Pris à part, les différents éléments peuvent paraître déjà vus dans le gameplay, avec un shoot d’action TPS assez classique dans sa forme, mais le côté piratage lui confère un côté nerveux et d’une justesse impeccable. Alors oui parfois la caméra est un peu lourdingue dans les petits espaces notamment, il faut bien penser à imaginer où on peut faire la petite roulade d’esquive pour éviter de se prendre un mauvais coup en se cognant sur une caisse qu’on avait pas vue. Mais globalement quand vous foirez, c’est de votre faute et le jeu n’est pas injuste, proposant toujours des alternatives même quand vous êtes dans la panade, sans non plus vous faire de cadeau. Si l’arsenal à votre disposition est bien fourni, la menace en face est aussi de plus en plus relevée et saura garder votre attention.

Je dois vous admettre mes bons amis, si vous êtes toujours là à lire ce test, que j’ai pris un grand plaisir à faire le jeu, c’est rare que je m’amuse à sécher le contenu à 100% de chaque zone pour un test, je garde souvent cela pour après ou jamais si cela manque d’intérêt. Je précise aussi au cas où qu’il n’y a pas de copinage ou de direction donnée par Capcom, juste mon avis personnel sur un titre qui m’a vraiment plus de A à Y. Oui parce que le titre à mon sens a déconné un peu vers la fin en termes de narration, et surtout avec un contenu post-fin que j’ai trouvé assez décevant dans sa construction. Est-ce que cela change mon avis global sur PRAGMATA ? En vérité non, j’ai apprécié chaque minute du jeu et je respecte les choix faits pour ces derniers points, qui se conçoivent du point de vue créatif, c’est juste que j’aurais préféré autre chose que ce qui a été proposé ici.

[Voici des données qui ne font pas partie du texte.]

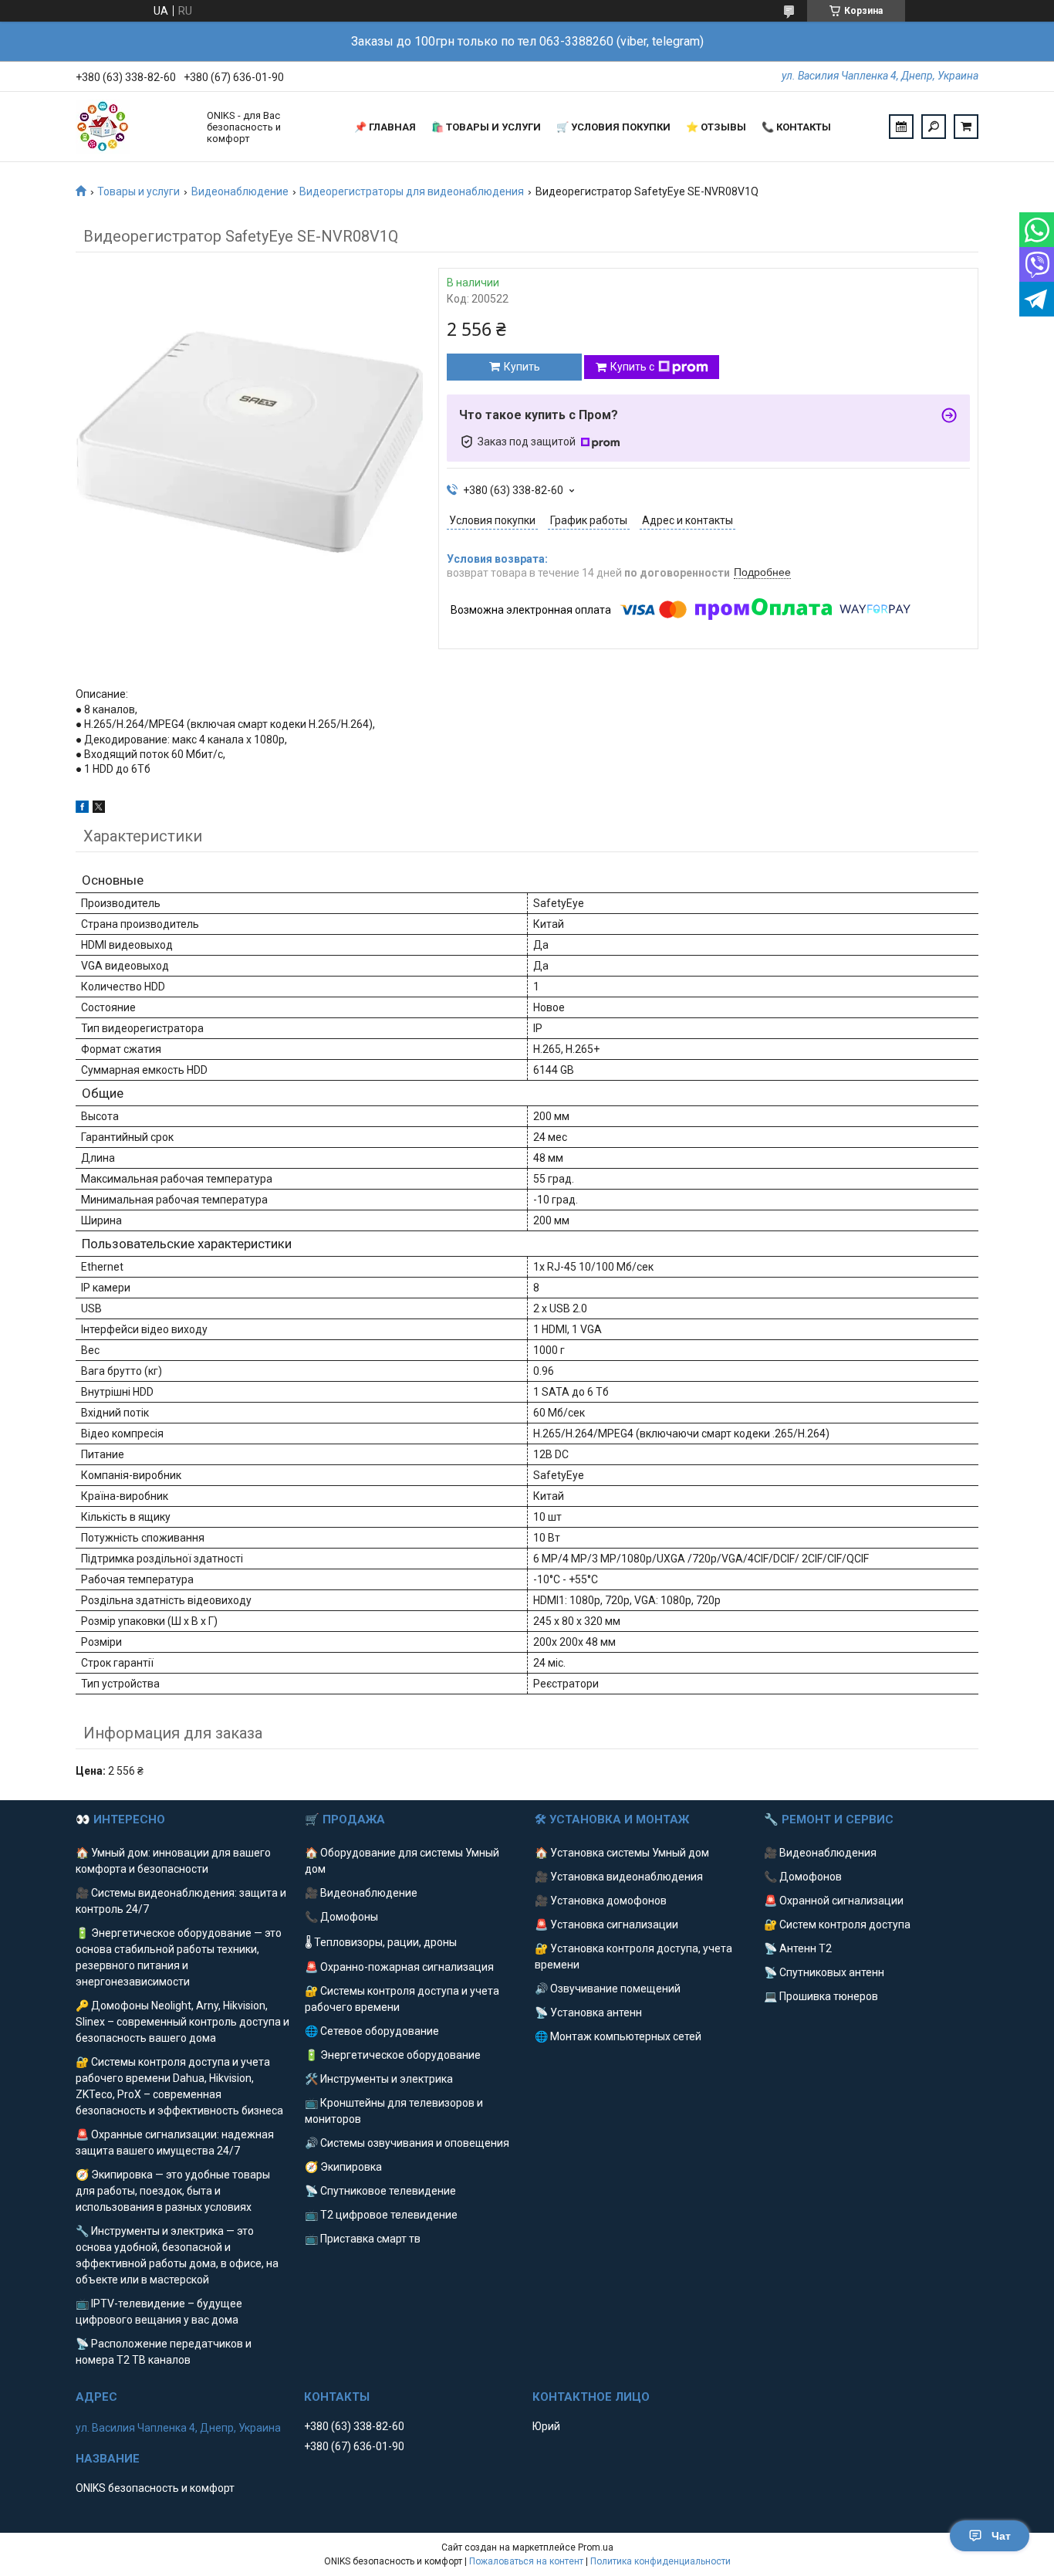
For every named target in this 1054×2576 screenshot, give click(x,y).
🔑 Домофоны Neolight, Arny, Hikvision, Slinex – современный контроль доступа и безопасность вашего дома (182, 2021)
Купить (522, 367)
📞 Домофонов (803, 1876)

PRAGMATA est un jeu ambitieux et foisonnant, avec de l’émotion, un réel plaisir de jeu, des personnages attachants et un univers qui paraît simple mais qui est rendu avec une certaine maestria. Un pari osé pour Capcom qui propose ici certainement l’un de ses meilleurs jeux, que je vous recommande chaudement d’essayer ne serait-ce qu’avec sa démo. On a toujours cette crainte de commencer une aventure dans l’inconnu, loin du confort de certaines licences, suites ou dérivés. ne ratez pas cette aventure lunaire qui mérite largement le détour, ne serait-ce que pour le duo Hugh et Diana qui vous accompagneront dans cette histoire.